(TASK INSTRUCTIONS) Where does the word "link" appear in the data? Copy every line that holds it.

══════════

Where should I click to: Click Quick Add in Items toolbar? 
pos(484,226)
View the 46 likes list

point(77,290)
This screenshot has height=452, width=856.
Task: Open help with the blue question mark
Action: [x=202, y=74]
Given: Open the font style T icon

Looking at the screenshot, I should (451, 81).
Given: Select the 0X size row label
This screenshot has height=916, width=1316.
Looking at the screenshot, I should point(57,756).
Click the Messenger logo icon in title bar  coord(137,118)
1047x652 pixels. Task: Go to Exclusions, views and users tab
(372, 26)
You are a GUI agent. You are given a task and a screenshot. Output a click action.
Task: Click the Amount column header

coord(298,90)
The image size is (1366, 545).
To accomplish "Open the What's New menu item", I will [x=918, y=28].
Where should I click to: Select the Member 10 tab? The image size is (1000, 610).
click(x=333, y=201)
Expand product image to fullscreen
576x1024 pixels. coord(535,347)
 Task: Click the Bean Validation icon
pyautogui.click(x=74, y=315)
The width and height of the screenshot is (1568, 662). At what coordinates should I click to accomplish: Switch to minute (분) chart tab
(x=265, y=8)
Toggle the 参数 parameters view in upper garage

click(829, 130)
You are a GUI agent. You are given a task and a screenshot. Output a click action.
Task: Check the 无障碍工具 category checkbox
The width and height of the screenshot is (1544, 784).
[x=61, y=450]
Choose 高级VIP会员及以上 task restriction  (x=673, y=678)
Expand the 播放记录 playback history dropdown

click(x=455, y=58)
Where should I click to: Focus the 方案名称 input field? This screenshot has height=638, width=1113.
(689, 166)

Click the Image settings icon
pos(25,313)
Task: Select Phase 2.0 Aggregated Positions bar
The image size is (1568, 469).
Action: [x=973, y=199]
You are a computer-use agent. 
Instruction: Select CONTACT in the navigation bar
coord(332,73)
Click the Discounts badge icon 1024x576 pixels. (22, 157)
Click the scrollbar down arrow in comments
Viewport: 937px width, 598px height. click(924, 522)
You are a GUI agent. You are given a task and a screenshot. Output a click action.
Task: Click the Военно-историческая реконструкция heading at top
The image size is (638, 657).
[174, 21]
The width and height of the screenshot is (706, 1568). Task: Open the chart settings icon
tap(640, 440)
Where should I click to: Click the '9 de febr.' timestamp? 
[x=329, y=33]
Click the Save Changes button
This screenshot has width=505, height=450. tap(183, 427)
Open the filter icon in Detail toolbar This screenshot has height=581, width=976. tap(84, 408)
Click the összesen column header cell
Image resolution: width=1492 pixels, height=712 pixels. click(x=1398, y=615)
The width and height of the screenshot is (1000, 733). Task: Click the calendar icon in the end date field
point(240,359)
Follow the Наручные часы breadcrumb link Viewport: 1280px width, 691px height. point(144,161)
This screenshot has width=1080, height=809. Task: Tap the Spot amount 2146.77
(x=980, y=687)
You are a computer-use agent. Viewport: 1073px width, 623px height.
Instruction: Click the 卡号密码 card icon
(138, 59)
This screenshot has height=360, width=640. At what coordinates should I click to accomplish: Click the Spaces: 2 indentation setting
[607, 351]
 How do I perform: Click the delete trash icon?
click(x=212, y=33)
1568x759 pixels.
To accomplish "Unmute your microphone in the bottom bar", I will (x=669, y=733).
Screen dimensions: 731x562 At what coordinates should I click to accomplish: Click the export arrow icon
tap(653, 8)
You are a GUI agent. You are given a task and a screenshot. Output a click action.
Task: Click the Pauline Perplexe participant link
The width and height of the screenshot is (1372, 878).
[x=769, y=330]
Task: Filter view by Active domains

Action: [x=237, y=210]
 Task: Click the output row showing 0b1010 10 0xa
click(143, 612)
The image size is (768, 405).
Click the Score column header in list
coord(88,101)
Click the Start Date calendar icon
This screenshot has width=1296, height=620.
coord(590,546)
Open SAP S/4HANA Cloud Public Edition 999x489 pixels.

══════════

(THE COMPLETED TASK)
Follow the Наручные часы breadcrumb link Viewport: 1280px width, 691px height. point(144,161)
Task: Click the Pauline Perplexe participant link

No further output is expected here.